O Tribunal de Contas do Estado de Santa Catarina (TCE/SC) decidiu pela suspensão da execução do contrato oriundo da concorrência, promovida pela Prefeitura Municipal de Mirim Doce, para a pavimentação da Estrada Geral Taquaruçu, no valor de R$ 940,7 mil. A determinação foi publicada no Diário Oficial Eletrônico (DOTC-e) de 6 de abril, por meio de decisão singular no âmbito do processo REP 26/00061651, sob a relatoria do conselheiro Luiz Eduardo Cherem.
A medida cautelar foi adotada em decorrência de representação apresentada por empresa participante do certame, na qual foram apontados indícios de irregularidades na fase de execução contratual. Após análise técnica preliminar a cargo da Diretoria de Licitações e Contratações (DLC), o TCE/SC entendeu estarem presentes os requisitos legais de plausibilidade jurídica e risco de dano ao interesse público, optando pela suspensão preventiva do contrato até nova deliberação.
Entre os principais pontos levantados pela área técnica do Tribunal, destacam-se indícios de utilização de material em quantidade e qualidade inferiores às especificadas no projeto e no memorial descritivo, o que poderia comprometer a durabilidade e a qualidade da pavimentação. Também foram identificados sinais de possível subcontratação irregular da execução da obra, prática vedada pelo edital e pelo próprio contrato, além de eventual deficiência na fiscalização por parte do município, que teria permitido a continuidade da execução sem o devido controle técnico. “Analisando os autos, extraio que o edital e o contrato estabeleceram vedação à subcontratação dos serviços e, caso isso tenha ocorrido, exsurge irregularidade por tornar a contratada mera intermediária no agenciamento de terceiro para execução do serviço licitado, burlando o processo licitatório”, observa o relator na decisão singular.
Na avaliação do conselheiro, permitir o prosseguimento da obra nas condições apontadas poderia gerar riscos significativos à correta aplicação dos recursos públicos e à integridade da estrutura da pavimentação, especialmente por se tratar de pavimento rígido em concreto, cuja durabilidade depende diretamente da qualidade da camada de base.
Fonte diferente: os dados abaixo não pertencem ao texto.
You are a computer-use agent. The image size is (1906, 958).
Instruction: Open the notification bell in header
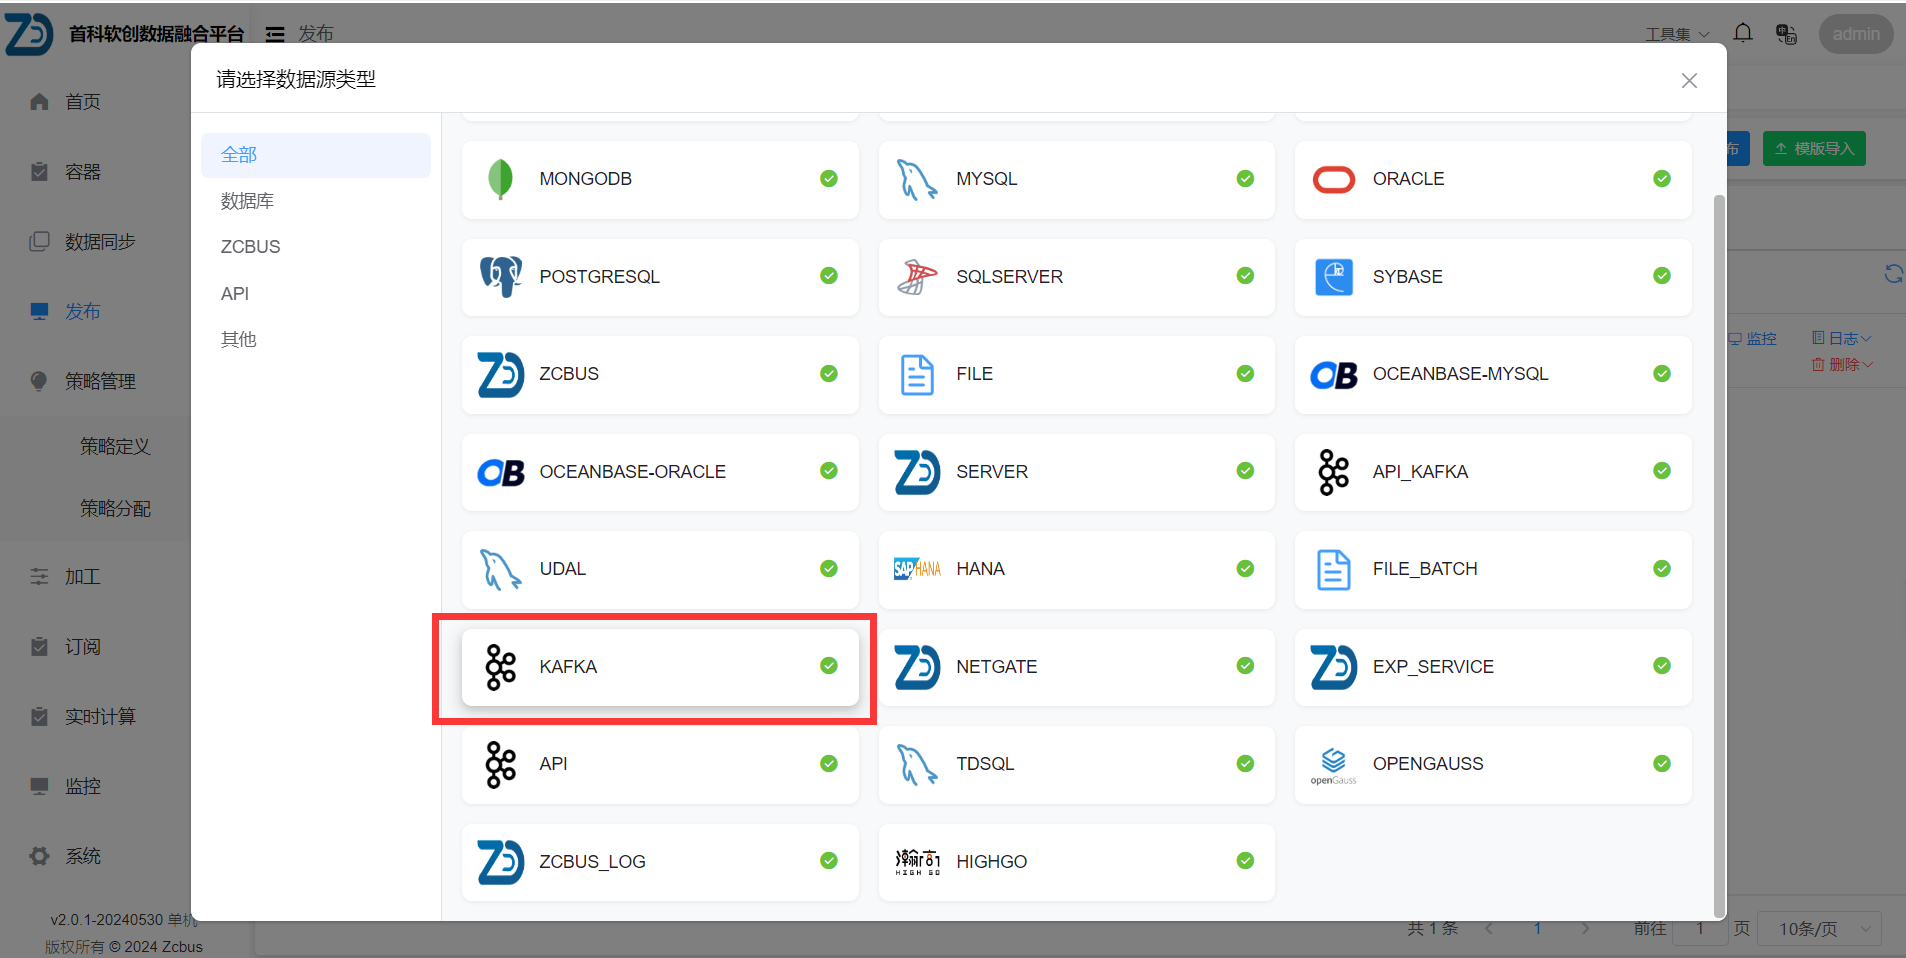[x=1743, y=34]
Além da determinação de suspensão imediata da execução contratual, o TCE/SC ordenou a realização de diligência, concedendo prazo de 30 dias para que a Prefeitura de Mirim Doce encaminhe documentação detalhada relacionada ao projeto, à execução da obra, aos materiais utilizados, às medições, aos ensaios técnicos, à fiscalização do contrato e aos pagamentos realizados. O objetivo é reunir elementos suficientes para uma análise aprofundada do mérito pelo Tribunal.
A decisão também determinou o envio de ciência à empresa representante, aos responsáveis pela contratação, bem como aos órgãos de controle interno e à Procuradoria Jurídica do município. O processo seguirá em tramitação no TCE/SC, que poderá confirmar, modificar ou revogar a medida cautelar após a apreciação das informações e documentos solicitados.